━━━━━ Input data ━━━━━
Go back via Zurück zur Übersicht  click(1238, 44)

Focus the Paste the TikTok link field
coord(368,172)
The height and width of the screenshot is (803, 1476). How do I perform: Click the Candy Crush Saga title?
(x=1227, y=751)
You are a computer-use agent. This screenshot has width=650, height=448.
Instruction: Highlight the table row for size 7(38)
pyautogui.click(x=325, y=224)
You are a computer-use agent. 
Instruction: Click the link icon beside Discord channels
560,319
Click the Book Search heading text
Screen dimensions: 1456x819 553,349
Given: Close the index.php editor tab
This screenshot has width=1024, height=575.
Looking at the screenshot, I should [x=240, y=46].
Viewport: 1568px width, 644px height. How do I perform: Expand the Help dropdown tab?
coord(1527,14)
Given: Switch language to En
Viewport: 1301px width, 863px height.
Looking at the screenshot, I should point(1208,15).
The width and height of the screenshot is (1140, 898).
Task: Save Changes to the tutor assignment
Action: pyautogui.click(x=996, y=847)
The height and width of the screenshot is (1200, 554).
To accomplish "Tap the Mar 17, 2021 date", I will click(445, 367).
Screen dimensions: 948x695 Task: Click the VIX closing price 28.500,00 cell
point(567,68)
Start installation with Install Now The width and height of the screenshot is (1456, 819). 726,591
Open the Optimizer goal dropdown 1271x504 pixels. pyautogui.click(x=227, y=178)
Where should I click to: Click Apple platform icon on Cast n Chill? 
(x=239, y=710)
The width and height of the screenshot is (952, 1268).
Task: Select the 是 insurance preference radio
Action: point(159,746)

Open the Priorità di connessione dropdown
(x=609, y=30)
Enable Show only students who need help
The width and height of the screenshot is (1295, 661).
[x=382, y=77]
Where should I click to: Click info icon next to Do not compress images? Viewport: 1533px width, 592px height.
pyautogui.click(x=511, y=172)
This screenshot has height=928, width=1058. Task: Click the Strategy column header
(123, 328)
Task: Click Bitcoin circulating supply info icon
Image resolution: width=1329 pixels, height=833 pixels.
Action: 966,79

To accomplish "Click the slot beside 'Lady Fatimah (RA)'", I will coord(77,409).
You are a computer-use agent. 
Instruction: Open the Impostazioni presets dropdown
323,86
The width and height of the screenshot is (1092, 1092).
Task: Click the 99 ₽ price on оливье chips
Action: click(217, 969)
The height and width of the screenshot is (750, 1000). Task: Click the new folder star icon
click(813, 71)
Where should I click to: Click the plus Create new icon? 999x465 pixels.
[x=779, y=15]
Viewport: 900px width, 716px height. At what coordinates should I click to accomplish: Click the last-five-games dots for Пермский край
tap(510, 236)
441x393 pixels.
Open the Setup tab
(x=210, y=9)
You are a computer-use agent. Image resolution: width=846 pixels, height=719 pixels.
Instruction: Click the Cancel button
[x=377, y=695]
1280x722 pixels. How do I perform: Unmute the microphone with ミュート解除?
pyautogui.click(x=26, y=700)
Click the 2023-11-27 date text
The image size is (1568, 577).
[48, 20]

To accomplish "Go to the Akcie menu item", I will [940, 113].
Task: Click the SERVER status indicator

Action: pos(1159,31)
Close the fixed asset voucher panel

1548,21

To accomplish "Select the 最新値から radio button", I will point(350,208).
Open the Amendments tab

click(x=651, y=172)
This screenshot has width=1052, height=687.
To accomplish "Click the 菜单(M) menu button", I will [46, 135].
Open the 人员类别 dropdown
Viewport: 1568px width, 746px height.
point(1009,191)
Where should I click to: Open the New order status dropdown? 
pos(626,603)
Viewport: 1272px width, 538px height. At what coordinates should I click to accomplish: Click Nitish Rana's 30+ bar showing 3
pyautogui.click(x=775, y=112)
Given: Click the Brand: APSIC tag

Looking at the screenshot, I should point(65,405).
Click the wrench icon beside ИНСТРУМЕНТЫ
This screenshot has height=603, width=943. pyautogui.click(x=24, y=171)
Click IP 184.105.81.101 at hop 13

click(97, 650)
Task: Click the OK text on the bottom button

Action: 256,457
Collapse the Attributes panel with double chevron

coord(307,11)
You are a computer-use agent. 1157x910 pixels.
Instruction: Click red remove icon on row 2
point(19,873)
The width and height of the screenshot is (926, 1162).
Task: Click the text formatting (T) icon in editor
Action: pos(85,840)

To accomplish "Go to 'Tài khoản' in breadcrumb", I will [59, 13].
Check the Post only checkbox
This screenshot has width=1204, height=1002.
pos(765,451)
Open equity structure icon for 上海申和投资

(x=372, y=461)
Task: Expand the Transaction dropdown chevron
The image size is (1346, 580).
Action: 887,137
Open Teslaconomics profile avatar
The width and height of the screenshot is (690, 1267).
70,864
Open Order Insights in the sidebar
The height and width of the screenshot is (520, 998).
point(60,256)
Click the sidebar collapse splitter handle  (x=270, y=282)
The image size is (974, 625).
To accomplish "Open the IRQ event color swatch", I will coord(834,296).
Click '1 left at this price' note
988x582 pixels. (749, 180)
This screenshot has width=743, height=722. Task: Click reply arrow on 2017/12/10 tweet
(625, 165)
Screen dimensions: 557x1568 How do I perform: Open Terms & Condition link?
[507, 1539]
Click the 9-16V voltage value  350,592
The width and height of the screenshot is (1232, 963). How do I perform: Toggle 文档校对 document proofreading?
━━━━━
- Work required: Every entry should be reproduced exactly, with no part omitted.

- Response to this exercise:
Go back via Zurück zur Übersicht  click(1238, 44)

Focus the Paste the TikTok link field
coord(368,172)
The height and width of the screenshot is (803, 1476). How do I perform: Click the Candy Crush Saga title?
(x=1227, y=751)
You are a computer-use agent. This screenshot has width=650, height=448.
Instruction: Highlight the table row for size 7(38)
pyautogui.click(x=325, y=224)
You are a computer-use agent. 
Instruction: Click the link icon beside Discord channels
560,319
Click the Book Search heading text
Screen dimensions: 1456x819 553,349
Given: Close the index.php editor tab
This screenshot has width=1024, height=575.
Looking at the screenshot, I should [x=240, y=46].
Viewport: 1568px width, 644px height. How do I perform: Expand the Help dropdown tab?
coord(1527,14)
Given: Switch language to En
Viewport: 1301px width, 863px height.
Looking at the screenshot, I should point(1208,15).
The width and height of the screenshot is (1140, 898).
Task: Save Changes to the tutor assignment
Action: pyautogui.click(x=996, y=847)
The height and width of the screenshot is (1200, 554).
To accomplish "Tap the Mar 17, 2021 date", I will click(445, 367).
Screen dimensions: 948x695 Task: Click the VIX closing price 28.500,00 cell
point(567,68)
Start installation with Install Now The width and height of the screenshot is (1456, 819). 726,591
Open the Optimizer goal dropdown 1271x504 pixels. pyautogui.click(x=227, y=178)
Where should I click to: Click Apple platform icon on Cast n Chill? 
(x=239, y=710)
The width and height of the screenshot is (952, 1268).
Task: Select the 是 insurance preference radio
Action: point(159,746)

Open the Priorità di connessione dropdown
(x=609, y=30)
Enable Show only students who need help
The width and height of the screenshot is (1295, 661).
[x=382, y=77]
Where should I click to: Click info icon next to Do not compress images? Viewport: 1533px width, 592px height.
pyautogui.click(x=511, y=172)
This screenshot has height=928, width=1058. Task: Click the Strategy column header
(123, 328)
Task: Click Bitcoin circulating supply info icon
Image resolution: width=1329 pixels, height=833 pixels.
Action: 966,79

To accomplish "Click the slot beside 'Lady Fatimah (RA)'", I will coord(77,409).
You are a computer-use agent. 
Instruction: Open the Impostazioni presets dropdown
323,86
The width and height of the screenshot is (1092, 1092).
Task: Click the 99 ₽ price on оливье chips
Action: click(217, 969)
The height and width of the screenshot is (750, 1000). Task: Click the new folder star icon
click(813, 71)
Where should I click to: Click the plus Create new icon? 999x465 pixels.
[x=779, y=15]
Viewport: 900px width, 716px height. At what coordinates should I click to accomplish: Click the last-five-games dots for Пермский край
tap(510, 236)
441x393 pixels.
Open the Setup tab
(x=210, y=9)
You are a computer-use agent. Image resolution: width=846 pixels, height=719 pixels.
Instruction: Click the Cancel button
[x=377, y=695]
1280x722 pixels. How do I perform: Unmute the microphone with ミュート解除?
pyautogui.click(x=26, y=700)
Click the 2023-11-27 date text
The image size is (1568, 577).
[48, 20]

To accomplish "Go to the Akcie menu item", I will [940, 113].
Task: Click the SERVER status indicator

Action: pos(1159,31)
Close the fixed asset voucher panel

1548,21

To accomplish "Select the 最新値から radio button", I will point(350,208).
Open the Amendments tab

click(x=651, y=172)
This screenshot has width=1052, height=687.
To accomplish "Click the 菜单(M) menu button", I will [46, 135].
Open the 人员类别 dropdown
Viewport: 1568px width, 746px height.
point(1009,191)
Where should I click to: Open the New order status dropdown? 
pos(626,603)
Viewport: 1272px width, 538px height. At what coordinates should I click to accomplish: Click Nitish Rana's 30+ bar showing 3
pyautogui.click(x=775, y=112)
Given: Click the Brand: APSIC tag

Looking at the screenshot, I should point(65,405).
Click the wrench icon beside ИНСТРУМЕНТЫ
This screenshot has height=603, width=943. pyautogui.click(x=24, y=171)
Click IP 184.105.81.101 at hop 13

click(97, 650)
Task: Click the OK text on the bottom button

Action: 256,457
Collapse the Attributes panel with double chevron

coord(307,11)
You are a computer-use agent. 1157x910 pixels.
Instruction: Click red remove icon on row 2
point(19,873)
The width and height of the screenshot is (926, 1162).
Task: Click the text formatting (T) icon in editor
Action: pos(85,840)

To accomplish "Go to 'Tài khoản' in breadcrumb", I will [59, 13].
Check the Post only checkbox
This screenshot has width=1204, height=1002.
pos(765,451)
Open equity structure icon for 上海申和投资

(x=372, y=461)
Task: Expand the Transaction dropdown chevron
The image size is (1346, 580).
Action: 887,137
Open Teslaconomics profile avatar
The width and height of the screenshot is (690, 1267).
70,864
Open Order Insights in the sidebar
The height and width of the screenshot is (520, 998).
point(60,256)
Click the sidebar collapse splitter handle  (x=270, y=282)
The image size is (974, 625).
To accomplish "Open the IRQ event color swatch", I will coord(834,296).
Click '1 left at this price' note
988x582 pixels. (749, 180)
This screenshot has width=743, height=722. Task: Click reply arrow on 2017/12/10 tweet
(625, 165)
Screen dimensions: 557x1568 How do I perform: Open Terms & Condition link?
[507, 1539]
Click the 9-16V voltage value  350,592
The width and height of the screenshot is (1232, 963). How do I perform: Toggle 文档校对 document proofreading?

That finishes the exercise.